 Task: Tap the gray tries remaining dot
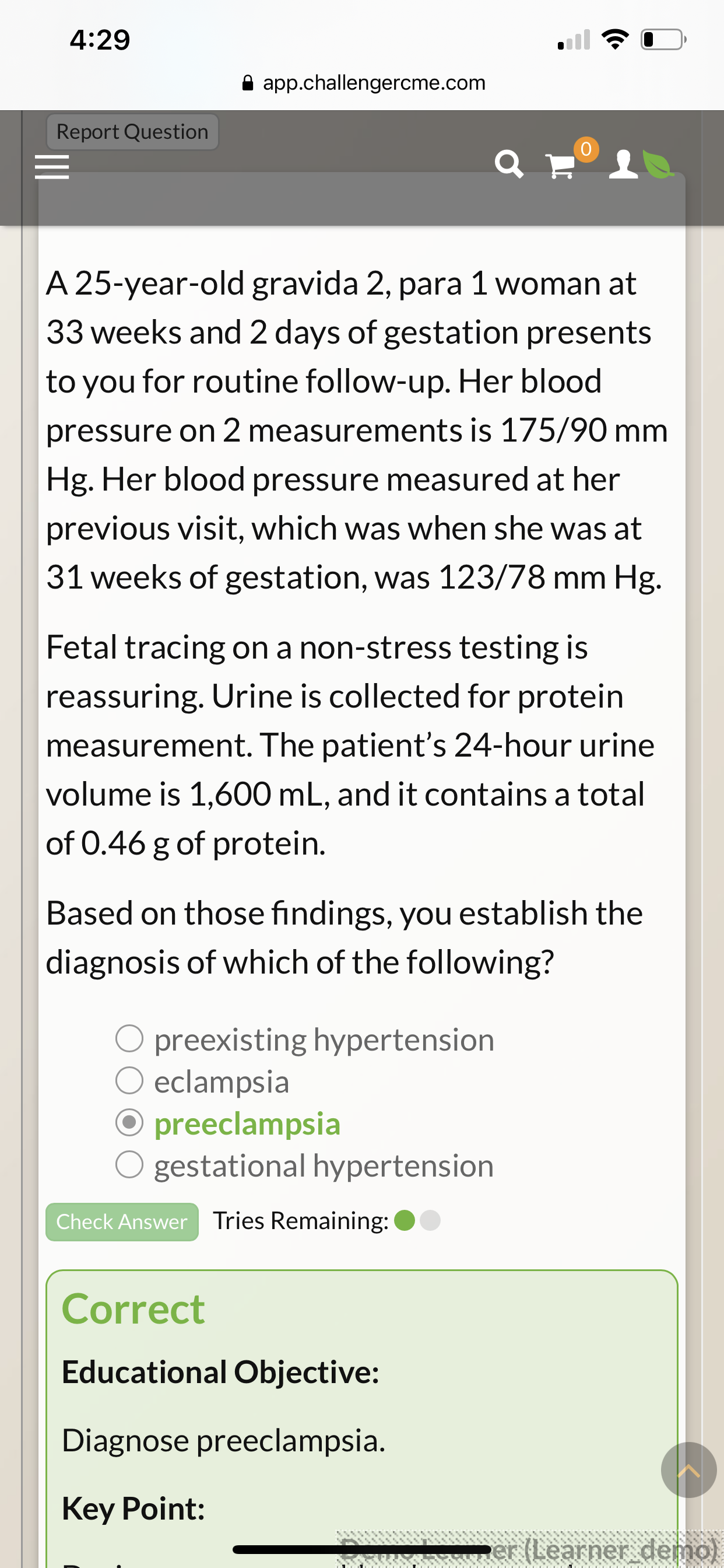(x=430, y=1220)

•••••

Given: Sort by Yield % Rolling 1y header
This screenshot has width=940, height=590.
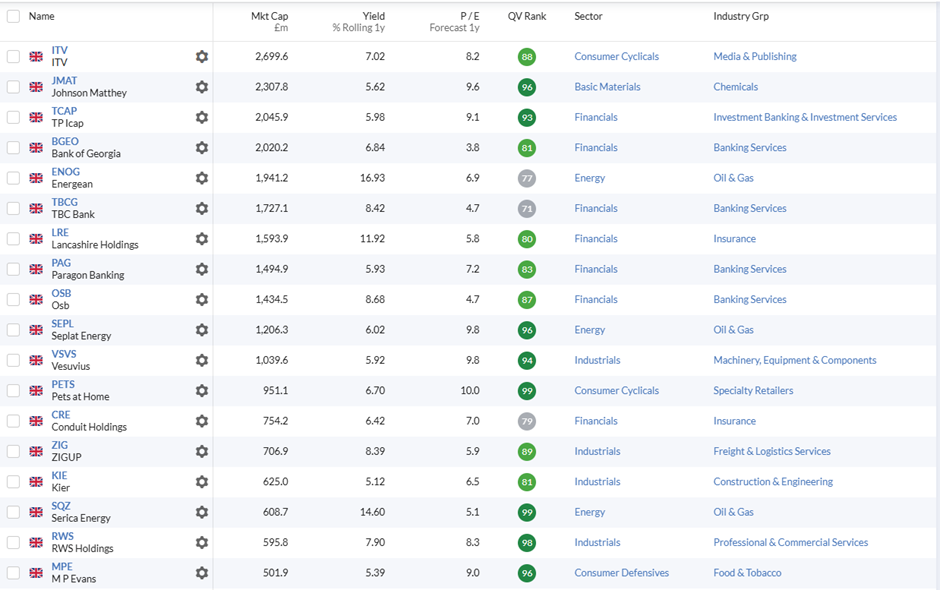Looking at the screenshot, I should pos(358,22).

•••••

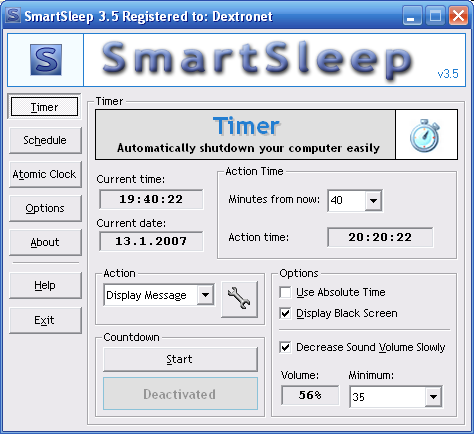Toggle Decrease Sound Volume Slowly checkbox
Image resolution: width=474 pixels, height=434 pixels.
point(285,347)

•••••

What you will do
Format everything in the data above from the line containing "Toggle Decrease Sound Volume Slowly checkbox" down to the line containing "point(285,347)" as a numbered list, skipping any blank lines. Leave the pictures out of your answer.

Task output
1. Toggle Decrease Sound Volume Slowly checkbox
2. Image resolution: width=474 pixels, height=434 pixels.
3. point(285,347)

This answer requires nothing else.